Uribismo in South Florida, Policy in Washington

It has been written very lately that Petro’s election will problem the non-partisan help for human rights and navy help which Colombia has historically loved in U.S. politics by means of the authorization and reauthorization of “Plan Colombia.” However, I might argue that the strategy of conditionalizing the U.S.-Colombian relationship on partisan, reasonably than nationwide curiosity, started prior to Petro’s electoral victory. Viral Facebook movies focused the Colombian inhabitants of South Florida prior to the 2020 U.S. presidential election, alleging that Petro was a Castro-Chavista who endorsed Biden for president. Álvaro Uribe, now not holding workplace in Colombia, has established political ties with U.S. politicians in Florida resembling Marco Rubio and freshman Florida congresswoman Maria Elvira Salazar, going as far as to publicly endorse the latter in her first election. There is a hazard that actors outdoors of the government department will injury U.S.-Colombian relations for the sake of vote-getting by making unhealthy religion accusations which tie Petro to the authoritarian politics of Hugo Chávez and Nicholas Maduro. I might urge these actors to resist the impulse to solid Petro as an existential, authoritarian menace to U.S. pursuits, and as a substitute deal with him as what he’s: Colombia’s incoming and duly elected president.

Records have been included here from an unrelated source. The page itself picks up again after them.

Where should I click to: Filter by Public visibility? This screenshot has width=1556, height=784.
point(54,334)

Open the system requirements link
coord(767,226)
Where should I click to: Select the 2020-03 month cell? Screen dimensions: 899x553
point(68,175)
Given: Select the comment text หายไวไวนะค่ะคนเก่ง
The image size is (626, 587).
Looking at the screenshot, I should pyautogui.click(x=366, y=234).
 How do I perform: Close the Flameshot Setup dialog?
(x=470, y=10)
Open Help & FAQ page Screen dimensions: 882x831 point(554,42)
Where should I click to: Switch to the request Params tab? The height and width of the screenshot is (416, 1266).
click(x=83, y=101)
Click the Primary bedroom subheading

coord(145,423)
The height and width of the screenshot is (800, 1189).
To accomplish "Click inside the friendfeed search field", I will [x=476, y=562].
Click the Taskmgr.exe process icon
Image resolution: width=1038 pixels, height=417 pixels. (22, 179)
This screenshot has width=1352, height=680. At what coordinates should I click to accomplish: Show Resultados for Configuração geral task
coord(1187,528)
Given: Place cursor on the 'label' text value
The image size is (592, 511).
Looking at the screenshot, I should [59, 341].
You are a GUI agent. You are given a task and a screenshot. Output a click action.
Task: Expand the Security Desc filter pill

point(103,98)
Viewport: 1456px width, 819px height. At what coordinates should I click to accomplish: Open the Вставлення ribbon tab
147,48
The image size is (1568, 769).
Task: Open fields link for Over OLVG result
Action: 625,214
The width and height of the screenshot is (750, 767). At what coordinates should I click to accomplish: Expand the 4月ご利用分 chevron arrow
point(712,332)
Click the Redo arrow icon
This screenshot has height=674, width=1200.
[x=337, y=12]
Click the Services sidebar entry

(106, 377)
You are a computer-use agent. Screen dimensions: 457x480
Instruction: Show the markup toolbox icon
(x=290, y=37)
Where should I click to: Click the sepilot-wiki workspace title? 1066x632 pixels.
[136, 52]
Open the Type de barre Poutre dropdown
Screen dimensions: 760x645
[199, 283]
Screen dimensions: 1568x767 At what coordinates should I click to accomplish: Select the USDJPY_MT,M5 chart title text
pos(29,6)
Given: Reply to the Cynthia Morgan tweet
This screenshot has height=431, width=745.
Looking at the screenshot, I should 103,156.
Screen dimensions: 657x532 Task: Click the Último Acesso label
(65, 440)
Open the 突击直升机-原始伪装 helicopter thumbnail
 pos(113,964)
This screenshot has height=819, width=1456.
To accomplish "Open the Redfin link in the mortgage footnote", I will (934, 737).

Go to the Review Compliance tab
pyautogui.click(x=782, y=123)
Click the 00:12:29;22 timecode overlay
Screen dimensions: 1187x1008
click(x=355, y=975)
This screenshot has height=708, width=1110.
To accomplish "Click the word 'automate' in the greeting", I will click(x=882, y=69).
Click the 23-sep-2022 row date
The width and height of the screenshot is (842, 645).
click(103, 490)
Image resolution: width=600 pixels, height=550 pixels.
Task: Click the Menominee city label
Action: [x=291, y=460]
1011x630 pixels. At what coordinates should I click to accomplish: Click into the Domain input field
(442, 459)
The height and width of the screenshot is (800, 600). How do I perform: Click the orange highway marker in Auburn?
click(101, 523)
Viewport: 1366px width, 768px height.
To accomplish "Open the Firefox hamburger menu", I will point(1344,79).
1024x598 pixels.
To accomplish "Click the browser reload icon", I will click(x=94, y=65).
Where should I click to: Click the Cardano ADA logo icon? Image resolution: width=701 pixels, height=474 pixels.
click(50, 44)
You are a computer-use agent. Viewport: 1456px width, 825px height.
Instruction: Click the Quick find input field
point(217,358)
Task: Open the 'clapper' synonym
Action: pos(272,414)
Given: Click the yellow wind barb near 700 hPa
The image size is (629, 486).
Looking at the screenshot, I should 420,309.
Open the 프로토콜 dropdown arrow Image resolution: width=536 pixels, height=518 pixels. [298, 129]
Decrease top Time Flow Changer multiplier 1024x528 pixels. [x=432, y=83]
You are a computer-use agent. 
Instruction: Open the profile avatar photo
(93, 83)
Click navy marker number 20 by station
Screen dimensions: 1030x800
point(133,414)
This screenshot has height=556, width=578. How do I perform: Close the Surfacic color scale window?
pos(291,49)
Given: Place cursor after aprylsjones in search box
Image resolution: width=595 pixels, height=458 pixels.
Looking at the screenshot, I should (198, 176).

Biden ought to likewise respect the will of the Colombian folks, and to his credit score seems to have accomplished so. In a name between the two males, they spoke of a extra “equal” partnership between their two nations. Whereas former Trump criticized Colombia’s peace course of and conditionalized U.S. help to the nation on the implementation of harmful safety insurance policies, Biden and Petro share frequent pursuits. Analysts have identified that each males share an curiosity in totally implementing Colombia’s 2016 peace settlement. Indeed, Biden has a demonstrated, private curiosity in realizing the peace deal, having traveled to Bogotá in 2018 to ask then Colombian President Ivan Duque to honor the nation’s peace deal.

This shared curiosity is a cheerful coincidence and is probably going to strengthen, not weaken, ties between the two nations. Petro appears to be following precedent in sustaining ties with the United States, and whereas he’s talked of renegotiating sure commerce offers and the extradition coverage, it’s not clear that he’ll. U.S. help to Colombia has likewise been altering, focusing extra on improvement help than counter-terror. Biden ought to proceed to construct on a need to totally notice Colombia’s peace course of, which requires each new improvement help with continued intelligence and navy cooperation between U.S. and Colombian safety forces. This a welcome departure from different, earlier types of U.S. help to Colombia, which in accordance to a current report from the National Security Archive knowingly and even approvingly enabled human rights abusers inside Colombia’s safety forces and political institution.

Meanwhile, observers and worldwide actors ought to watch Petro. Should he discover a means to circumvent checks and balances, assault the press, or try to promote partisan loyalists from inside the navy ranks, an alarm ought to be sounded. But till such a second, we shouldn’t be alarmed.

 

 

Andrew Ivey is an assistant professor of political science at the University of Houston Downtown who researches civil-military, inner battle, and policing in Latin America. His earlier analysis has been revealed in Democracy and Security, Democratization, and Defense and Security Analysis.